Texto poético, escrito numa caligrafia “sceitável, mas numa “rima” esgalhada a podão, deixo aqui uma página e algumas “rimas”. Quando os seguidores desta página traduzirem as restantes, eu prometo que deixarei mais destinada ao ARQUIVO CULTURAL do concelho, com vista a que, no futuro se saiba que, mesmo não escrevendo “escorreitamente” as ideias e os gestos se prestavam ao “entretenimento ” e “gozo” da populaça. E não dispensava o “sinhôre doutöre delegado”, questionando a sua demora «donde se vem pra tanto ter demorado» .
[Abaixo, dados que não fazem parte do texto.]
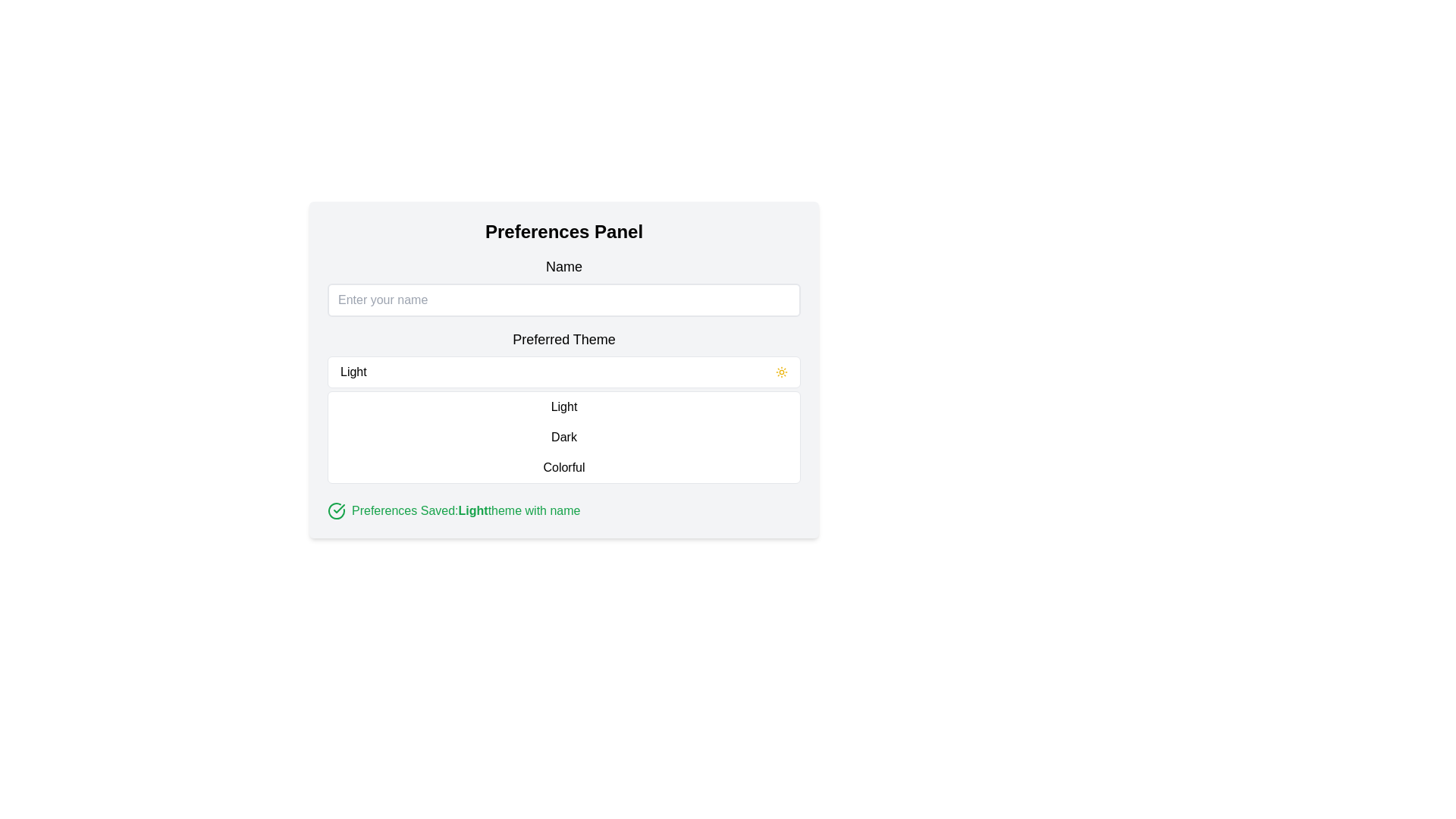 This screenshot has width=1456, height=819. I want to click on the second option in the selectable list, so click(563, 438).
Creio ser um bom exemplo «linguístico» para aqueles que no torneio do NOVO ACORDO ORTOGRÁFICO se batem pela vigência do VELHO ACORDO, ignorando, ou fingindo ignorar, que a LÍNGUA, ferramenta de comunicação que é, antes de ser «ESCRITA» foi «FALADA» e, nesse estado e condição, a FONÉTICA levava a melhor à ETIMOLOGIA. E, nestas condições, em 1940, o «bem falante» e «mal escrevente» procedia ao «testamento», às «deixas» e entretinha toda a gente.
Vejam bem!
Biba sinhôre doutore delegado
De donde se vem pra tanto ter demorado.
Bibão meus sinhas...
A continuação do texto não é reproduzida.